NF/tc/routing thoughts

alex@pilosoft.com · Wed, 18 Feb 2004 13:33:20 -0500 (EST)

I've just completed an implementation of a interesting [to me :] tweak to
linux routing using tc/netfilter - limiting certain destinations [by realm
or nfmark] to certain amount of traffic and sending 'overflow' traffic to
different next-hops [by adjusting route-cache]. This is much useful in a
number of situations, such as if one has "paid-for" circuits
(traffic-insensitive) and additionally circuits where one pays for the
traffic.

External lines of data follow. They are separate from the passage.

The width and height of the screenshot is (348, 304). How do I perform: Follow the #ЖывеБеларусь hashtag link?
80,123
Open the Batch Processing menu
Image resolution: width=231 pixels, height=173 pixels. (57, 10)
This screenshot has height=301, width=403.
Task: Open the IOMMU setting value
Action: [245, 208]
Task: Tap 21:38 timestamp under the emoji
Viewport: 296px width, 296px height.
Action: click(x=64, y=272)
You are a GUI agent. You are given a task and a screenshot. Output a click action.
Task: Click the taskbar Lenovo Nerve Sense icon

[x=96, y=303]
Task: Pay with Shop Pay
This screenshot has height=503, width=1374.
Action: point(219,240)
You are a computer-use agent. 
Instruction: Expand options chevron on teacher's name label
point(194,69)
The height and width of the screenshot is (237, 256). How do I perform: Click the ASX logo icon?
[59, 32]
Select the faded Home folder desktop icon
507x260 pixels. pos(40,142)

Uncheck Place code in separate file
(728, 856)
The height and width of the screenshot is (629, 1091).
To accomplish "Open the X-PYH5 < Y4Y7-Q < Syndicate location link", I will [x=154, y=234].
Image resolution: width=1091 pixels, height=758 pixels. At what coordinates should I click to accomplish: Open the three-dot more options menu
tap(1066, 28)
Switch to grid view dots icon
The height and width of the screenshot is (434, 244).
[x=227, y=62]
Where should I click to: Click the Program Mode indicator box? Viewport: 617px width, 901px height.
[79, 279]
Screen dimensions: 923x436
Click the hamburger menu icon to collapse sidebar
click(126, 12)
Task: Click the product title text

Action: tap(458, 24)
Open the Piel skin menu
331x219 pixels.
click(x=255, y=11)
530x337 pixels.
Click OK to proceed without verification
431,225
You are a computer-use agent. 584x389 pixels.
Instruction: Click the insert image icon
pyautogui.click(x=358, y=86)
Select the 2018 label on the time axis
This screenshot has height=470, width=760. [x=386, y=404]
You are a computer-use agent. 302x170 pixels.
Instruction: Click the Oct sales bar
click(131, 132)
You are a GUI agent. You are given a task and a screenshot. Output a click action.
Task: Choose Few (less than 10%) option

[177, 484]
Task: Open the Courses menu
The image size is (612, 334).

As an example, this allows me to saturate 100M link at 98Mbps
average utilization with 0.1% max packet loss and 10ms max latency
increase. 

This was implemented using Jamal's tc action, and tweaks to ipt_ROUTE and
ipv4/route.c to clean route-cache on demand.

Some thoughts that accumulated over time:

a) My changes to ipt_ROUTE and route.c allow for "reroute" based on
packet's current classification [nfmark, etc] (essentially, doing the
ip_route_output decision for a second time based on current packet state). 
This is somewhat ugly, but necessary due to chicken-and-egg problem:
To find proper next-hop (on a non-overloaded link), I need to find where 
the packet is about to go, and change it if that link is overloaded. 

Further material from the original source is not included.